OHA is expecting to spend significantly more money on grants and less on personnel, contracts and promotional events and activities, according to its newest two-year budget.

While those policy changes seek to get more of OHA’s annual $49 million operating budget to the Native Hawaiian communities the office is meant to serve, there are still questions over how the proposed budget cuts will be accomplished.

The Office of Hawaiian Affairs has proposed a budget that spends more money on grant programs. Screenshot

The OHA Board of Trustees was scheduled to talk about the proposed budget at a meeting that began at 10 a.m. Thursday morning. But the discussion was tabled after the board spent much of the meeting behind closed doors talking about the reorganization, selection of a development consultant and acquiring commercial property.

Trustees emerged from executive session at 2:30 p.m. and promptly adjourned the meeting with no discussion.

The trustees did not make any final decisions on the reorganization or any of the other items they took up during the private session, according to an OHA spokesman.

OHA’s operating budget is $49.1 million for fiscal year 2022, which begins July 1, and $46.9 million for the following fiscal year.

Those funds come from a mix of investments, ceded land revenues, state tax dollars and money generated from lands OHA owns in Kakaako.

In prior years, personnel and staff costs made up the bulk of OHA’s operating budget.
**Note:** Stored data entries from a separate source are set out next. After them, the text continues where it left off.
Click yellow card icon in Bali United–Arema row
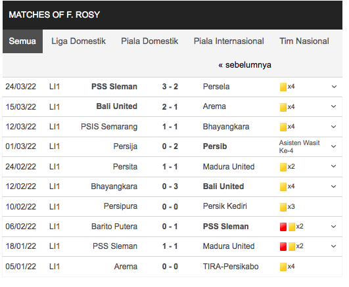 283,107
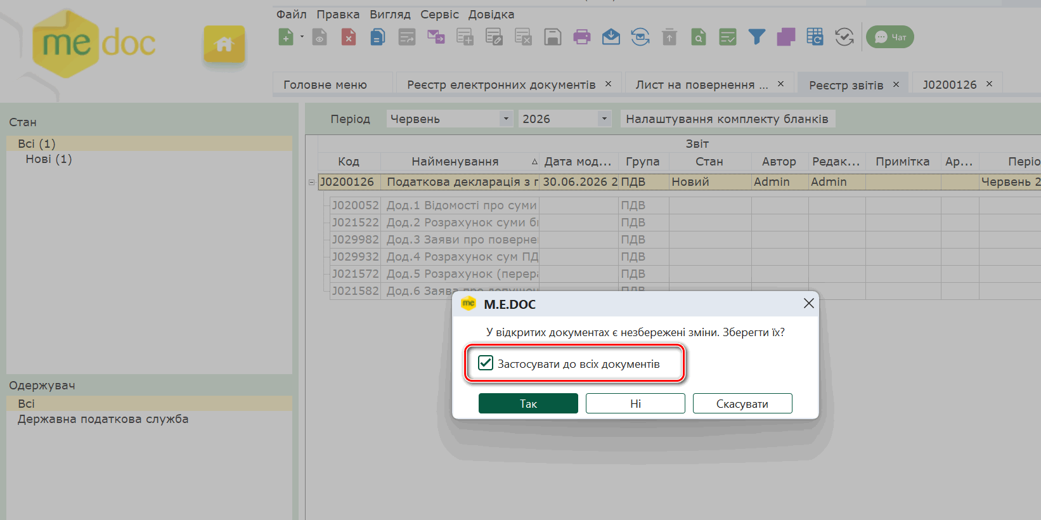This screenshot has height=520, width=1041.
Task: Select Нові (1) in Стан list
Action: click(x=49, y=159)
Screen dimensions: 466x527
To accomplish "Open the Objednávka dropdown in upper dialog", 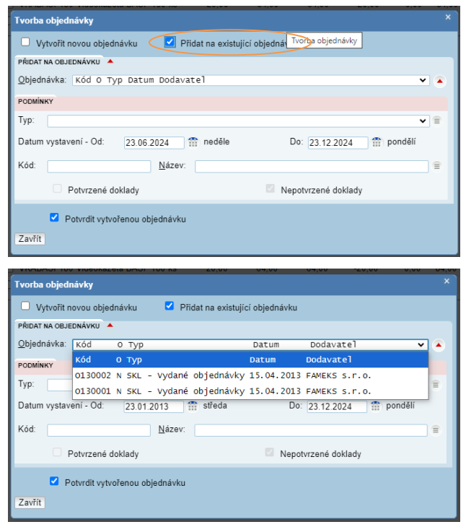I will click(423, 80).
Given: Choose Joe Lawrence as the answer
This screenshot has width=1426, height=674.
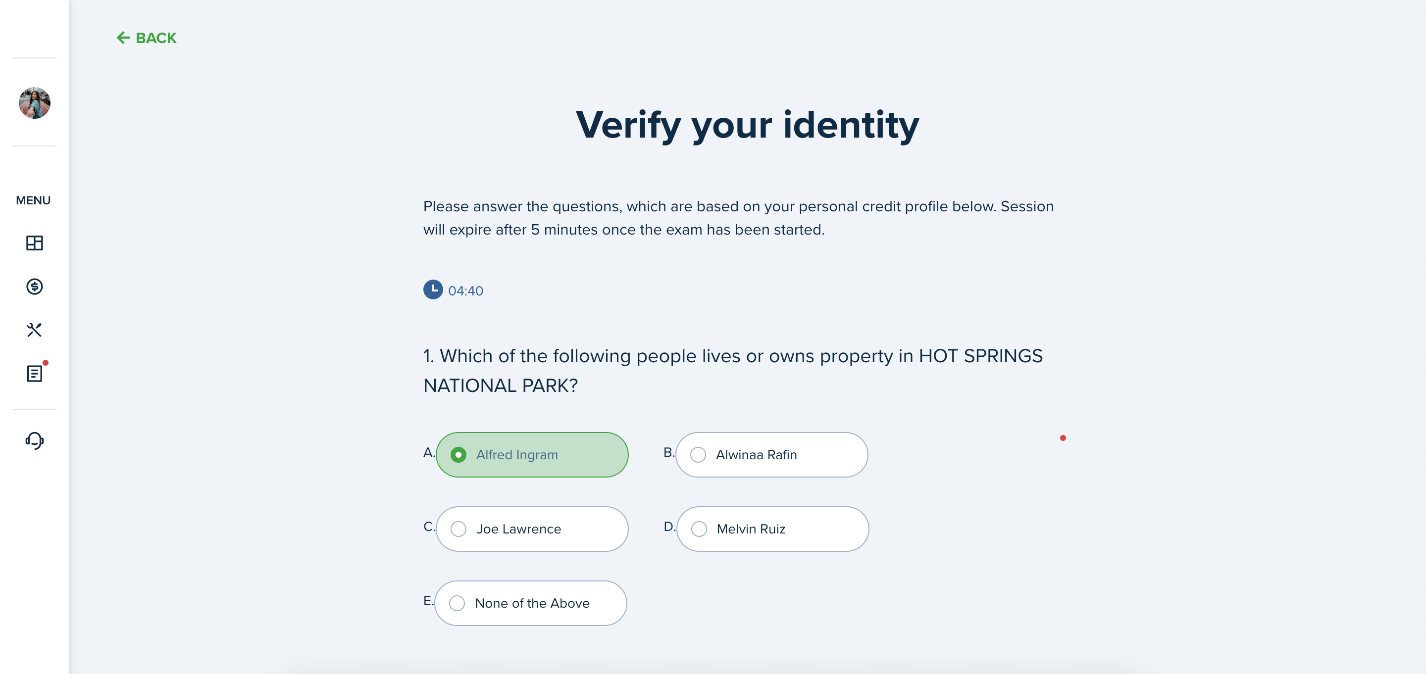Looking at the screenshot, I should pos(532,529).
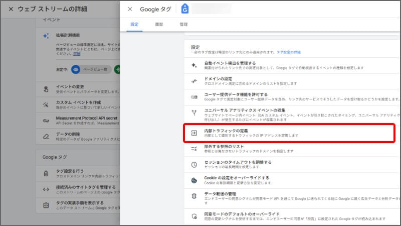Select the 設定 tab
The width and height of the screenshot is (401, 226).
pyautogui.click(x=134, y=24)

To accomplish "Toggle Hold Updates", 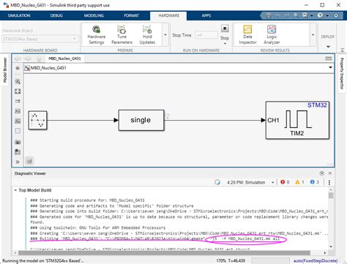I will 147,35.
This time, the largest tranche of funds will be for what OHA calls beneficiary and community investments.

The budget proposes doling out $15.2 million annually in various grants including $6 million for Hawaiian charter schools, $1.7 million in emergency financial assistance, $1 million in college scholarships and $1 million for the office’s Kulia grants program.

The office also contributes about $3 million annually to the Department of Hawaiian Home Lands. As of May, OHA has awarded $1.8 million in grant funds.
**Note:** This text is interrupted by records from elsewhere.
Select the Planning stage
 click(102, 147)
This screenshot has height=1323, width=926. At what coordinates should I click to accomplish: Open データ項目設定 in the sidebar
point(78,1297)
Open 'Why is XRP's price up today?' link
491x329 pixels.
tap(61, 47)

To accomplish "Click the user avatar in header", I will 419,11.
Reorganization Gets Push Back

But the increase in grant funding comes with cuts in other areas including personnel costs, contracts and program costs.
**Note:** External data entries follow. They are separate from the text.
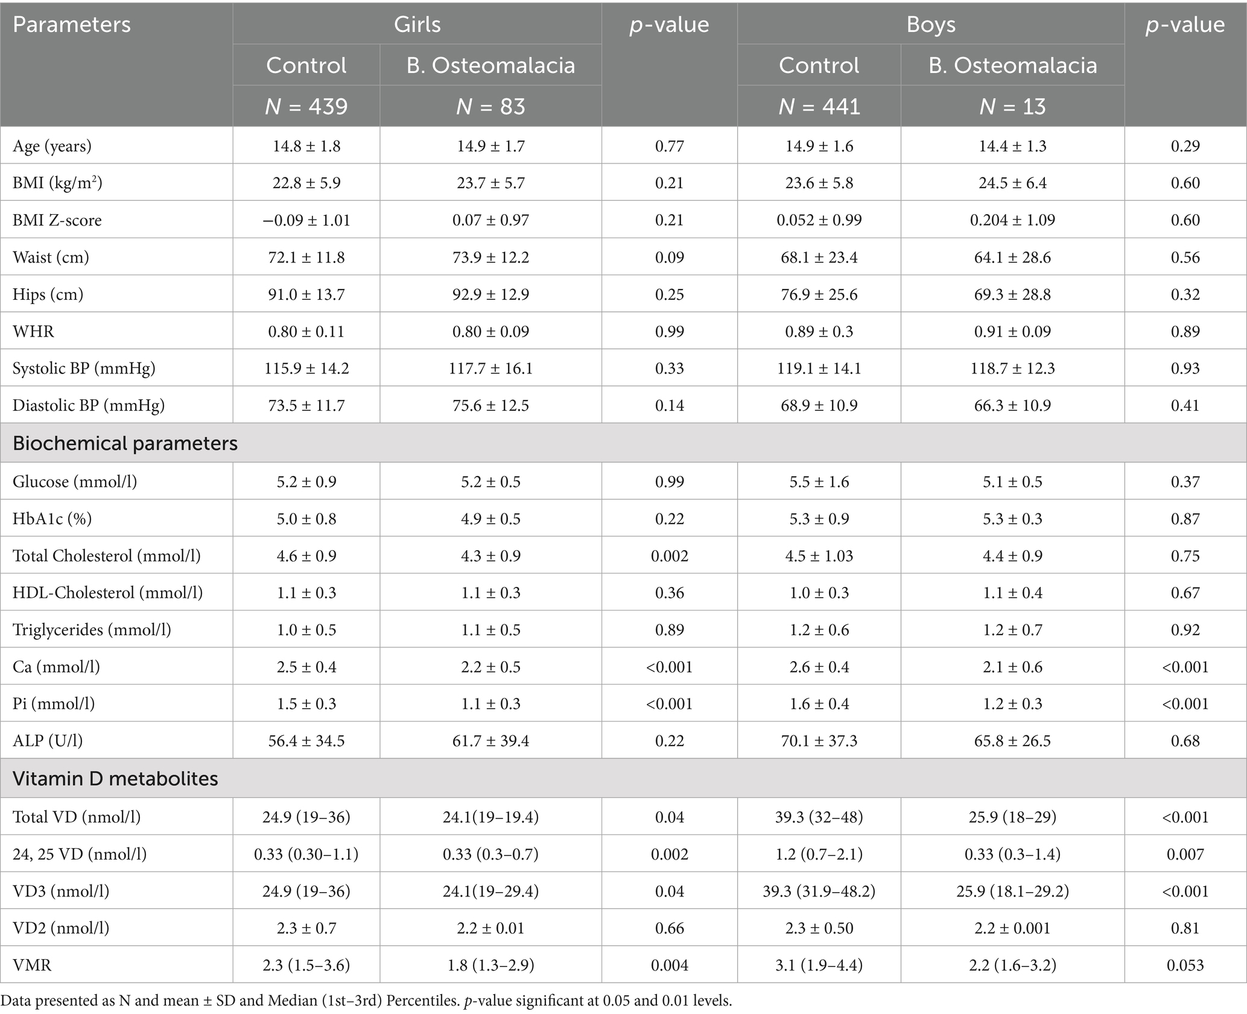Click the Parameters column header
This screenshot has width=1247, height=1014.
pyautogui.click(x=72, y=25)
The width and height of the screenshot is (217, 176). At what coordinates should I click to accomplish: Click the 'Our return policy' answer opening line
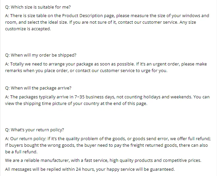tap(108, 139)
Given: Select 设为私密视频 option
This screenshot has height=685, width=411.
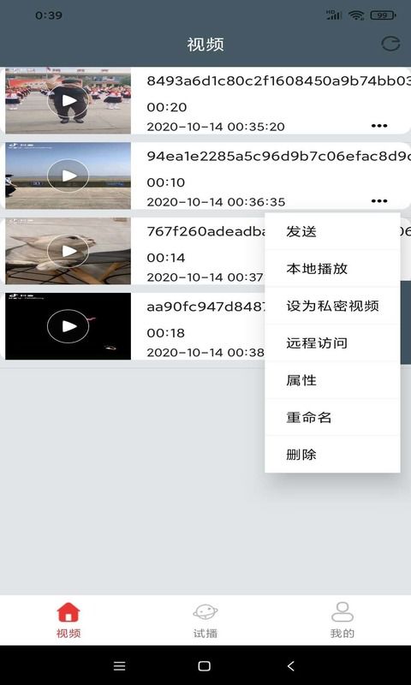Looking at the screenshot, I should [332, 306].
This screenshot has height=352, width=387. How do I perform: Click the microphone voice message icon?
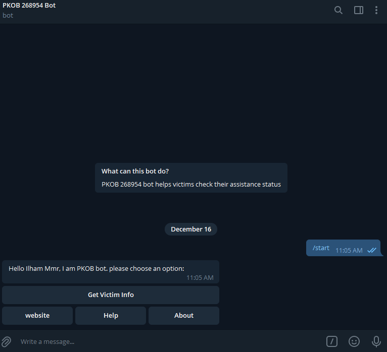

The proposed budget would allocate $13 million annually for salaries and fringe benefits, a $4 million cut from what the personnel budget was in fiscal years 2020 and 2021.

“Through a proposed restructuring, some positions will be created to provide increased direct beneficiary services, while other positions will be refocused on systemic policy change to improve Native Hawaiian conditions,” OHA’s budget presentation says.

Much of the discussion regarding the proposed staff reorganization has taken place in closed-door sessions of the board meetings. The board also used three hours of the executive session to take up the reorganization plan, among other business.

On Thursday morning, the board heard from people including several OHA employees who raised concerns over the proposed reorganization. Some were worried that the changes would mean the end for OHA’s compliance enforcement section, which often works with inadvertently uncovered iwi kupuna and has opposed certain construction projects on OHA’s behalf.

Kai Markell, OHA’s compliance manager, said the shakeup could throw OHA staff into disarray.

“OHA doesn’t need a change in staff, we need stability,” Markell said. “Now more than ever to build upon the foundation of what so many who have come and gone through these doors, who have given their health and even their lives.”

Board Chair Carmen Hulu Lindsey said that OHA doesn’t plan on getting rid of Markell or the compliance section.

“It’s a department that we consider very serious and very much a part of OHA, and we know what our employees have done in the different communities statewide,” she said.

During an April meeting of the board, OHA CEO Sylvia Hussey said that while divisions in OHA may be moved around, they should still have the same duties as they do now.

“Those functions and responsibilities don’t change our role to advocate, our role to research, to provide data, to have a strategic plan,” Hussey said. “So, none of those functions are eliminated, defunded, or anything. They are reorganized.”